Восхищаясь талантами Маши, доктор Благово называл ее не только певицей, но и артисткой. Конечно, Благово имел в виду то, что Маша пела в «частной опере». Артистизм Маши, ее способности к игре проявляются в ее умении подражать кому-то (ср. ее передразнивание известных певцов), в постоянном гримасничании:
Она смеялась, шалила, мило гримасничала, и это больше шло к ней, чем разговоры о богатстве неправедном, и мне казалось, что говорила она со мною давеча о богатстве и комфорте не серьезно, а подражая кому-то. Это была превосходная комическая актриса [С. 9, 229].
Как мы говорили, у Ажогиных Маша не играет: там она, посмеиваясь над игрой «актеров», как над их детской забавой, снисходительно делает замечания. Игру Маша переносит в жизнь, конечно, этого не осознавая и не замечая. Это настоящая игра «по-взрослому». И это тоже «забава» — результат ее постоянно сменяющихся желаний:
И я вспомнил, живо вспомнил, как весной, утром, она пришла ко мне на мельницу, легла и укрылась полушубочком — ей хотелось походить на простую бабу [С. 9, 275].

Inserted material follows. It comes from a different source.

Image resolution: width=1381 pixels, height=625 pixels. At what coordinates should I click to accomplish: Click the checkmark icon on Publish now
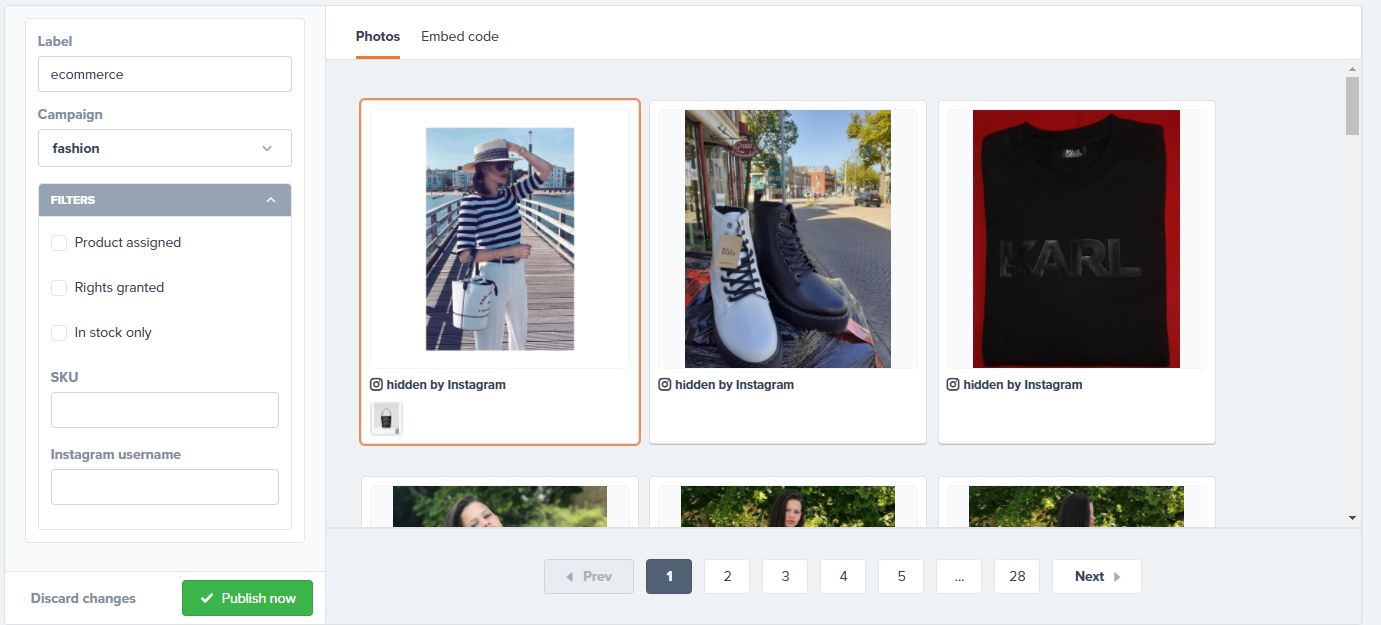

«Забавы» рождаются от своеволия, что хорошо видно в представлении Маши о будущей жизни в Дубечне, где она, как хозяйка, собиралась делать все, что захочет: «...буду делать все, что захочу».
Жизнь Маши как неосознаваемая игра проявляется в постоянных переодеваниях. Она то простая баба, то мещаночка:
В простеньком шерстяном платье, в косыночке, со скромным зонтиком, но затянутая, стройная, в дорогих заграничных ботинках — это была талантливая актриса, игравшая мещаночку [С. 9, 242];
Такого рода внешних «перевоплощений» побаивался архитектор, говоря, что надо запретить любительские спектакли (см. гл. 3, § 3). Однако «переодевания» только на руку архитектору: для людей ищущих спектакль может создать иллюзию «новой жизни», и, если они поверят в его «жизненность», то останутся в русле архитекторских требований к жизни. Никаких изменений на хорошей дороге, или в «жизни-строении» спектакль не внесет. Зонтик в руках переодевшейся Маши неоспоримо свидетельствует о том, что жизнь, диктуемая архитектором, в полной безопасности.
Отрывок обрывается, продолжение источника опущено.